Saturday, February 18, 2006

Posted by FarahF at 7:30:00 AM
alhamdulillah...it is good news after all i've been through... i have passed...:)and so do other 93 classmates of mine. its nice, this feeling of joy that we all shared. syukur ke hadrat ilahi, atas rahmat dan nikmatnya. all this happen with his will. and i would like to thank dr ain affnani jasman again, if she happened to be reading this. i do really appreciate what u have done for me, yeah, if it is not for your insightful talk, i maybe wont have made a dash for it. and of course to mama, abah, my grandmas, adik2 and all my big family for non stop doa and prayers done for me...i seriously think, it is their doa and blessings that put me through with ALLAH's will. i love you guys all, and u all are my rocks! mama abah, thanks for having so much faith in me, when i seemed to have lost some. and i would like to congratulate all my classmates, BATCH 7 OF MMMC, CLASS OF 2006. you guys are wonderful, esp to my colleagues, dr shida,dr shamima, dr shanti, dr shoby. oh yeah, dr vinod too...gosh, it sounded so weird with the doctorship in front of their names...hehe...and last but not least, i feel, my lecturers, they are all angels...thank you my dear teachers, for teaching me the beautiful art of medicine. and thank you for all the moral support and endless guidance...thank you, thank you....and alhamdulillah...:) i guess i cant write much sense today...but i am just feeling so happy...being walled up in this hostel room for two months, has addled me a little bit. recaps of the past few months..i have gained and lost a few kgs. i have finish two bags of coffees within one month, its a record since i am not a coffee addict. well, turning into one. but the sad part is i am now resistance to its anti-sleeping effect. and i have had god only knows sleepless nights..but thank god, it is all over...alhamdulillah.

Tuesday, January 31, 2006

Posted by FarahF at 5:09:00 PM
3 days more to go. yet i am not ready yet, to battle, to fight, to win. but, mama said, i will not be ready forever, if i dont go for this one. so she asked me to do the best and try my luck. i will. i wont turn back anymore. and thanks ain for giving me the opening eye talk..i really appreciate it. ya allah ya tuhanku, aku hambamu yang lemah, mengharapkan kasih sayangmu. perkuatkanlah keazamanku, permudahkanlah segala urusanku, hilangkanlah kebuntuan dan timbulkanlah ilham, lindungilah aku dari dizalimi. aku hanya ingin menjadi seorang doktor yang selamat, dan mula berbakti pada akhir februari ini. amin.

Sunday, January 01, 2006

Posted by FarahF at 7:12:00 PM
what i did on the new year's eve?

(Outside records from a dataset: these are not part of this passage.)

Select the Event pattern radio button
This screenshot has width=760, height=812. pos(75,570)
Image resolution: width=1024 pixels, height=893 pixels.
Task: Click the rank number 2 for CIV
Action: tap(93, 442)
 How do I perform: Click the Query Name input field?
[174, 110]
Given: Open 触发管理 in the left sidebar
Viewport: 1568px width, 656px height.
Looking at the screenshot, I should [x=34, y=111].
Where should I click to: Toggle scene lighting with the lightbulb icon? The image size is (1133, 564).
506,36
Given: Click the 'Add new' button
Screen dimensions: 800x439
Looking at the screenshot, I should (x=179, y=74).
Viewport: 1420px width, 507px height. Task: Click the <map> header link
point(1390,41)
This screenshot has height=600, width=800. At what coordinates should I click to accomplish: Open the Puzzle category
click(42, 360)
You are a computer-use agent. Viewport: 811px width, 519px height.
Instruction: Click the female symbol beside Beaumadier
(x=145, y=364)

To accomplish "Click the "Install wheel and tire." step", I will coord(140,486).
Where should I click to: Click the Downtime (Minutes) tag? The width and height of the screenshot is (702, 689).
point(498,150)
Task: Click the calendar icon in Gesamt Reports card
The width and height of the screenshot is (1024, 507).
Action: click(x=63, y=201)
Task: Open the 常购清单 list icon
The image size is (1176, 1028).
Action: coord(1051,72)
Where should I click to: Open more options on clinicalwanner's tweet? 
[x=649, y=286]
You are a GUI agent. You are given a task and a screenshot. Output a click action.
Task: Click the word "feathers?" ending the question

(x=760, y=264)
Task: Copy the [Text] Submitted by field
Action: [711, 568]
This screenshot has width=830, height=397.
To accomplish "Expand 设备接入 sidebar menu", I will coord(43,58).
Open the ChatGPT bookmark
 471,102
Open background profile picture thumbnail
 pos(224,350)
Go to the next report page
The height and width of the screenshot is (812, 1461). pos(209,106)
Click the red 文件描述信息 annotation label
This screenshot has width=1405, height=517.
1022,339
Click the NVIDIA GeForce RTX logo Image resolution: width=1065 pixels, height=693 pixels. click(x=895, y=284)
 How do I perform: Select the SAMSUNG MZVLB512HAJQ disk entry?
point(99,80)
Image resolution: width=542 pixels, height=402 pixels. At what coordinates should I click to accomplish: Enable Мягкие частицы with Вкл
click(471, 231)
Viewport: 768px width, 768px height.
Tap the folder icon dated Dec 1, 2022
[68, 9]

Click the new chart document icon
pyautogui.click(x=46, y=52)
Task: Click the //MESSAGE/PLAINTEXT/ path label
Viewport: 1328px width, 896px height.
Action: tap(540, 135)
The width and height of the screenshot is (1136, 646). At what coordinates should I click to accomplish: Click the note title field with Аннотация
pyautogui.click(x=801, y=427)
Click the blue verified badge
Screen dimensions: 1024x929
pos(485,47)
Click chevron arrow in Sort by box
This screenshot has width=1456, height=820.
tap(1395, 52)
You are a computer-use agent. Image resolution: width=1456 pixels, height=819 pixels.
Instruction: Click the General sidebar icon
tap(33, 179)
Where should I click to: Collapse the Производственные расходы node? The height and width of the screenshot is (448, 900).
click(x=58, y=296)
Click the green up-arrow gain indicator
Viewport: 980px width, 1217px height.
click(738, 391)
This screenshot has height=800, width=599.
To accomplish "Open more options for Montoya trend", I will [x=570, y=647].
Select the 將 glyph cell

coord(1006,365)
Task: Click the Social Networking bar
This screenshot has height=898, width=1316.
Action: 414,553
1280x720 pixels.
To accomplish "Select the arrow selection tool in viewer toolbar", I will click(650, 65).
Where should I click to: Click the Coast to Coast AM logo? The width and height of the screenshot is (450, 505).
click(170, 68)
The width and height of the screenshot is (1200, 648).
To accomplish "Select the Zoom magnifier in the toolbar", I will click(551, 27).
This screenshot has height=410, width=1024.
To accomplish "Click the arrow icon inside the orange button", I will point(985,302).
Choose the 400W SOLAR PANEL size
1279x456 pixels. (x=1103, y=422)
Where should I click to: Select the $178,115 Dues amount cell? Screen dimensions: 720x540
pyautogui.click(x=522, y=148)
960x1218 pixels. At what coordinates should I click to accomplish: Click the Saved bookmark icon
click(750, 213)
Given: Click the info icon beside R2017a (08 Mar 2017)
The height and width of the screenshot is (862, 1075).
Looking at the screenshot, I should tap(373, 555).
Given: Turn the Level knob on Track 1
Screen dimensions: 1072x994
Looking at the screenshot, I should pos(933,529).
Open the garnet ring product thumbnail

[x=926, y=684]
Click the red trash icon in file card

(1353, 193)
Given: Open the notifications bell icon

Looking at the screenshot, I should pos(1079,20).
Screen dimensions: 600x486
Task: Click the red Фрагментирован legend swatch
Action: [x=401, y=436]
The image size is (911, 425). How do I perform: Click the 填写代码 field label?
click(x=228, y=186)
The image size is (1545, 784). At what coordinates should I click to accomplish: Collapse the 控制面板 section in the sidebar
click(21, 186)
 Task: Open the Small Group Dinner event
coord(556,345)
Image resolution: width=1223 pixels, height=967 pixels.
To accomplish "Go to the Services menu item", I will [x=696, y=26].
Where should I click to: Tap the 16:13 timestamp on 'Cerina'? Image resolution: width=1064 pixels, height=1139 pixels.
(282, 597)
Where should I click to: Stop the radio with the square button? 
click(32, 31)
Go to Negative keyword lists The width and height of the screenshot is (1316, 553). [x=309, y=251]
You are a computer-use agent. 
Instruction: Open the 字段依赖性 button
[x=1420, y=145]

I went out for dinner with shida and shanti, thinking that we are watching BAIK PUNYA CILOK afterwards. but, it just happened that we dont have jodoh with the movie,as i cancelled the reservations afterwards due to some misunderstanding. instead, we watched pride and prejudice modern version showing at 11.45 pm. i know tat its so late. but, anyway we did watched it. the movie was so-so. i have watched the older version in black and white, and i cant help comparing them and liking the former better. however, keira knightley do look so good in tat movie. well, but she always did in amy movie she starred. but, i feel tat her acting is not so convincing this time. the cinematography is quite ok.howverer still,the movie isn't just right somewhere, but i could not pinpoint what is wrong. i guess i am not a good critics after all. the conversation during dinner was all about manipal days. i remember vowing of not missing manipal those days, but now, i cant help from thinking how easy my life actually looks those dates. and i miss the food, most of all. i miss the masala dosa, bombay toast in shantala. i miss the mango juice,musambi juice, chicken steam rice,mushroom manchurian in dollops, i miss the bony chickens and peach tea in planet cafe, i miss the sizzling brownies in saiba, i miss the mango icecream with mango sauce in temple square, i miss the egg and fish sambal in the mess, and also pav bhaji and tonnes of curds in bq mess. i miss chicken maryland in valleyview hotel. i miss the cheap yet so gooood hot chocolate and cappucino in front of the central library annex. basically, i miss everything. i miss the days i went shopping in udupi for silk sarees everytime was about to go back home. i miss shopping in mega saree stores in madras and bangalore. i miss going shopping for punjabi tops. i miss the unique smell of air whenever i pass by udupi, the mixture of spices and dont know what. i miss being so carefree and jovial when i was there. it was heavenly for a student. yet, i realise it too late. how i wish i can be in manipal, once more. sigh.